Myelin sheaths, formed by oligodendrocyte cells in the CNS, are vital for rapid conduction of electrical signals down neuronal axons. Oligodendrocyte progenitors differentiate and myelinate axons during development and following demyelinating injury. However, the mechanisms that drive the timing and specificity of developmental myelination are not well understood. It is known that oligodendrocyte progenitors receive synapses from neurons, providing a potential mechanism for neuronal-glial communication. We have previously shown that changing neuronal activity affects the proliferation of oligodendrocyte cells and neuron to OPC connections. We hypothesized that OPC proliferation and differentiation would be affected by pathological neuronal activity during adolescent development, when developmental myelination is occurring, and that this would also impact neuron to OPC connectivity and myelination.
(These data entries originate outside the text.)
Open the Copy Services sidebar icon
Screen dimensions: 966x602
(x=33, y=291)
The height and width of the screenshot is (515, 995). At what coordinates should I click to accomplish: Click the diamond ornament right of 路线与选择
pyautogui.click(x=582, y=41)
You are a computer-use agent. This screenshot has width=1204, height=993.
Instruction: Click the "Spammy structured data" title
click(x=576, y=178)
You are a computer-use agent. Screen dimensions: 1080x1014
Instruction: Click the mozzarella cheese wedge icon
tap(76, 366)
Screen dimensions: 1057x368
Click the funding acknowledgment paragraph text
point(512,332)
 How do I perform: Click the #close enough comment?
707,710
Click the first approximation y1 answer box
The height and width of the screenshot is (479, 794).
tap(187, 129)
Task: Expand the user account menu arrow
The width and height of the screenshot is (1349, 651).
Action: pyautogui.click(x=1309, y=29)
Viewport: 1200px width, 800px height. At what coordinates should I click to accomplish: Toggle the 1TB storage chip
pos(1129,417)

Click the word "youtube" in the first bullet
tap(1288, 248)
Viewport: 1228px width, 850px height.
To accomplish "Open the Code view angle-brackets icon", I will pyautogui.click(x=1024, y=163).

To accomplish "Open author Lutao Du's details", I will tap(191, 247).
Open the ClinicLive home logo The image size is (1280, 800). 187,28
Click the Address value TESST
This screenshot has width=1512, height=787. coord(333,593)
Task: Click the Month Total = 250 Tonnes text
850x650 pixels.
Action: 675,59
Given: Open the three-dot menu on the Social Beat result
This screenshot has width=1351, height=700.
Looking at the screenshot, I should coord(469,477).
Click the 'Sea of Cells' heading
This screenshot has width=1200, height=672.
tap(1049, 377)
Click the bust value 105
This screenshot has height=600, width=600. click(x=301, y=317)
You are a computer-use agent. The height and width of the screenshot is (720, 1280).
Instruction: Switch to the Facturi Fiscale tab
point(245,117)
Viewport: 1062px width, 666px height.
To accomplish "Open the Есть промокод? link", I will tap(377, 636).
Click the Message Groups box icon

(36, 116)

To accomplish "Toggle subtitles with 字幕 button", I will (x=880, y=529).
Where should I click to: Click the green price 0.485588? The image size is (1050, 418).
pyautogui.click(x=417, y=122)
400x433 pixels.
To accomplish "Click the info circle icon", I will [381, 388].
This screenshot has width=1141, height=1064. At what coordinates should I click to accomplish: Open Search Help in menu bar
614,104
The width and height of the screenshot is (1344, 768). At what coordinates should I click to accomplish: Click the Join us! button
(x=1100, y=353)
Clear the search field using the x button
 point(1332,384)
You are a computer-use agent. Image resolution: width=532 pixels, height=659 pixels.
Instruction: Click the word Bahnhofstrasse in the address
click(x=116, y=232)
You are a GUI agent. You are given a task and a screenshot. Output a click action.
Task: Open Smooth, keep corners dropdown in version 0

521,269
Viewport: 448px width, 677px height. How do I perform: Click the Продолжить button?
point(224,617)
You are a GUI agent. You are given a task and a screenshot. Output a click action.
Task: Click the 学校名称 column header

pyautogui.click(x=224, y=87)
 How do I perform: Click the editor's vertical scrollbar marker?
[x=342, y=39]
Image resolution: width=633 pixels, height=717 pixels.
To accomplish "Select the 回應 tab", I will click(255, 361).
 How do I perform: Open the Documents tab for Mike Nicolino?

We used kainic acid to induce a seizure, then analyzed changes in the rate of OPC proliferation and differentiation five days later in the cerebral cortex, corpus callosum, and hippocampus. We found that OPC proliferation increased, the overall numbers of OPCs increased, and the number of mature oligodendrocytes decreased. We measured changes in the myelination to determine whether seizure activity directly affected myelination rate in adolescent development, and found decreased myelin in the cerebral cortex, corpus callosum, and hippocampus. We used viral monosynaptic circuit tracing to determine whether connections between neurons and OPCs were affected by seizure activity, and found a decrease in neuron to OPC connections in seizure mice compared to controls. Finally, we measured changes in the presence of kir4.1 potassium channels in OPCs, an important regulator of OPC membrane potential as well as an ion channel important for myelination, and found that there was a decrease in the number of potassium channels on OPCs after adolescent seizure. These findings provide insight into the response of the adolescent brain to seizure activity, as well as how seizures affect neuronal glial connections, OPC development and myelin formation, with the goal of understanding how these mechanisms may be important for treatment of demyelination after seizure and in epilepsy.